### Exercise directions
Output every entry below exactly as it is written.
── Data for analysis
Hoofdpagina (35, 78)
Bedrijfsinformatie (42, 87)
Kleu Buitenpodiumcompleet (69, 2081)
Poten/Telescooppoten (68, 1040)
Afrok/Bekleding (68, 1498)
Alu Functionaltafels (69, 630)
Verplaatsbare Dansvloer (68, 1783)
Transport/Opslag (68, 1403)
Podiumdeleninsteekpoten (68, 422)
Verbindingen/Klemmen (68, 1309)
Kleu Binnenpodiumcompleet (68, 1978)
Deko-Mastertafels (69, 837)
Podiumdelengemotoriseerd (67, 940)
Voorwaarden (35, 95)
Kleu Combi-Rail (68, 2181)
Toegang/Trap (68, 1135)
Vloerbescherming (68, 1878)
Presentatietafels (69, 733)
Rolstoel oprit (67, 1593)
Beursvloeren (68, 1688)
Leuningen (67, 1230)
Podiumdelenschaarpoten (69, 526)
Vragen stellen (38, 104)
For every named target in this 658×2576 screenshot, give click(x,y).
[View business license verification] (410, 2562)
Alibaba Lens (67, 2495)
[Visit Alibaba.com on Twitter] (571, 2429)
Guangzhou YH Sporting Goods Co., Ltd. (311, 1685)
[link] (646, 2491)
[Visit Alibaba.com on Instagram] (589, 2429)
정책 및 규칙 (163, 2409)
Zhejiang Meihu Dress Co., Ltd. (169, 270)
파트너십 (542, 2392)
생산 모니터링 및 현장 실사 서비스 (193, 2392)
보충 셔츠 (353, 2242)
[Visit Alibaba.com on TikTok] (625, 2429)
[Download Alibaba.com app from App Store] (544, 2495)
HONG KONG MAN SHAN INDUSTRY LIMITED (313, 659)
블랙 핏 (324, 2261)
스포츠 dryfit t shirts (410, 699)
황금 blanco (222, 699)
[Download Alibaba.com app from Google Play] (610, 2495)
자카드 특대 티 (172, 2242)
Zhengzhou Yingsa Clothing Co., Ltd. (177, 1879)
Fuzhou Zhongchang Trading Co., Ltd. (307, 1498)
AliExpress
────
### Completed task
Hoofdpagina (35, 78)
Bedrijfsinformatie (42, 87)
Kleu Buitenpodiumcompleet (69, 2081)
Poten/Telescooppoten (68, 1040)
Afrok/Bekleding (68, 1498)
Alu Functionaltafels (69, 630)
Verplaatsbare Dansvloer (68, 1783)
Transport/Opslag (68, 1403)
Podiumdeleninsteekpoten (68, 422)
Verbindingen/Klemmen (68, 1309)
Kleu Binnenpodiumcompleet (68, 1978)
Deko-Mastertafels (69, 837)
Podiumdelengemotoriseerd (67, 940)
Voorwaarden (35, 95)
Kleu Combi-Rail (68, 2181)
Toegang/Trap (68, 1135)
Vloerbescherming (68, 1878)
Presentatietafels (69, 733)
Rolstoel oprit (67, 1593)
Beursvloeren (68, 1688)
Leuningen (67, 1230)
Podiumdelenschaarpoten (69, 526)
Vragen stellen (38, 104)
For every named target in this 658×2576 screenshot, give click(x,y).
[View business license verification] (410, 2562)
Alibaba Lens (67, 2495)
[Visit Alibaba.com on Twitter] (571, 2429)
Guangzhou YH Sporting Goods Co., Ltd. (311, 1685)
[link] (646, 2491)
[Visit Alibaba.com on Instagram] (589, 2429)
정책 및 규칙 (163, 2409)
Zhejiang Meihu Dress Co., Ltd. (169, 270)
파트너십 (542, 2392)
생산 모니터링 및 현장 실사 서비스 (193, 2392)
보충 셔츠 (353, 2242)
[Visit Alibaba.com on TikTok] (625, 2429)
[Download Alibaba.com app from App Store] (544, 2495)
HONG KONG MAN SHAN INDUSTRY LIMITED (313, 659)
블랙 핏 (324, 2261)
스포츠 dryfit t shirts (410, 699)
황금 blanco (222, 699)
[Download Alibaba.com app from Google Play] (610, 2495)
자카드 특대 티 (172, 2242)
Zhengzhou Yingsa Clothing Co., Ltd. (177, 1879)
Fuzhou Zhongchang Trading Co., Ltd. (307, 1498)
AliExpress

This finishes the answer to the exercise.